Here at REALSENSE, we’ve noticed a significant increase in demand from our customers for training courses that support Mental Health Awareness and employee wellbeing, showing us that staying well mentally and emotionally, as well as physically, is at the forefront of many people’s minds.
With the festive season in full swing, according to the Mental Health Foundation, “Christmas can be a joyful time of year for some people, through connecting to people they love and joining in with celebrations. And it can be a hard time of year for others, through feelings of obligation and over-commitment to social plans, disruption in routine or an increase in feelings of loneliness and isolation”.
With this in mind, we’ve put together some that simple tips can help you feel more in control, reduce stress levels and help you take care of your mental health in the coming weeks.
Tips for Coping During the Christmas Period
Communicate / Manage Relationships
For many people, Christmas can be a time when difficult relationships are revisited and old tensions can resurface.
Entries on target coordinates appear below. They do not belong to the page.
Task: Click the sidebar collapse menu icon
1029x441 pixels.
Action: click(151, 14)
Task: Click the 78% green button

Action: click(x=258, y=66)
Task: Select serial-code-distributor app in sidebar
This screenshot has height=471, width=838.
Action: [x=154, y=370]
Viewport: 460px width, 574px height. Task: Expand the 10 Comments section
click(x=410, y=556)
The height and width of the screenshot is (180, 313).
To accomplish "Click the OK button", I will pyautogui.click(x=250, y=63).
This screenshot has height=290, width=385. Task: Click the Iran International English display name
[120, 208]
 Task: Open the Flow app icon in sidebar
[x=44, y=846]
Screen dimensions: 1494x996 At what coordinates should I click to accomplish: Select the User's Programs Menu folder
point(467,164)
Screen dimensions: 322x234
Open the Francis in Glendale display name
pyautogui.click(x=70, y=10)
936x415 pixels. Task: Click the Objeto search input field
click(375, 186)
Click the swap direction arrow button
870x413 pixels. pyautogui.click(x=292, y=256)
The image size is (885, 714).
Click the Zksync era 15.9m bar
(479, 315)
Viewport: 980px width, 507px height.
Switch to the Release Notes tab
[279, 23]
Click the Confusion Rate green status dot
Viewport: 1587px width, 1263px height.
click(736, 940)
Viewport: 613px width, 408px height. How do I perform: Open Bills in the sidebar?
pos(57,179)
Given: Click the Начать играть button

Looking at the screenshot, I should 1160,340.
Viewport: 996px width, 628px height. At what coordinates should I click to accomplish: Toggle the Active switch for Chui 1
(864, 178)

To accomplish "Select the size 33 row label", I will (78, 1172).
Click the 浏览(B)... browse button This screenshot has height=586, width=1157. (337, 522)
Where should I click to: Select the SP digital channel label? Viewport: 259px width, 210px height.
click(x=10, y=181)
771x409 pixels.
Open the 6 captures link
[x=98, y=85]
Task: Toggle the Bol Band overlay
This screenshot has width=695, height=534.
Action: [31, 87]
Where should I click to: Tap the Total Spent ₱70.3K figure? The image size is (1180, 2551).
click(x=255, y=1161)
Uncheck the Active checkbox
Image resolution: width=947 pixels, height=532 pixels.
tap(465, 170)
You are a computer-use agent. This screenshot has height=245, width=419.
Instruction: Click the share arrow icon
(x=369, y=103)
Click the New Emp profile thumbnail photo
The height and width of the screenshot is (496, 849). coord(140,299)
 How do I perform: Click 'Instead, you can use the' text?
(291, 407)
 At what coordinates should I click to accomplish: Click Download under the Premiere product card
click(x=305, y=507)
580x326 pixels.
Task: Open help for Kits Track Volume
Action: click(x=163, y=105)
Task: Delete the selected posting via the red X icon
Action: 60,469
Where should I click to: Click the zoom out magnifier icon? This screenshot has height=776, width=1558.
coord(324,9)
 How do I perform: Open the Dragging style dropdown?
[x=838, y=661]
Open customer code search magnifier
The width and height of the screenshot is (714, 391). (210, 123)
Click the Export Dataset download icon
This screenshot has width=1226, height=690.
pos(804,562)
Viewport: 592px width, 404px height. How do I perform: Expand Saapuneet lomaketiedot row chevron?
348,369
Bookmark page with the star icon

As well as worrying about preparing and providing food and buying the best gifts, it can be a challenging time for people who have strained relationships with their wider family, those who suffer anxiety, or people with financial worries.
Set a baseline that feels comfortable for you; whether that’s setting a budget to spend on presents, asking your family to comply with Covid restrictions or letting colleagues know that you won’t be sending Christmas cards this year, anything that you can do to manage people’s expectations and avoid confusion is all beneficial to reducing your stress levels. Keep the lines of communication open.
Think in advance about how you might handle difficult conversations and practice how to ask someone to change the subject if there’s a topic you don’t feel comfortable with. Why not think about some answers you could give if there are questions you know might be asked that make you feel uncomfortable.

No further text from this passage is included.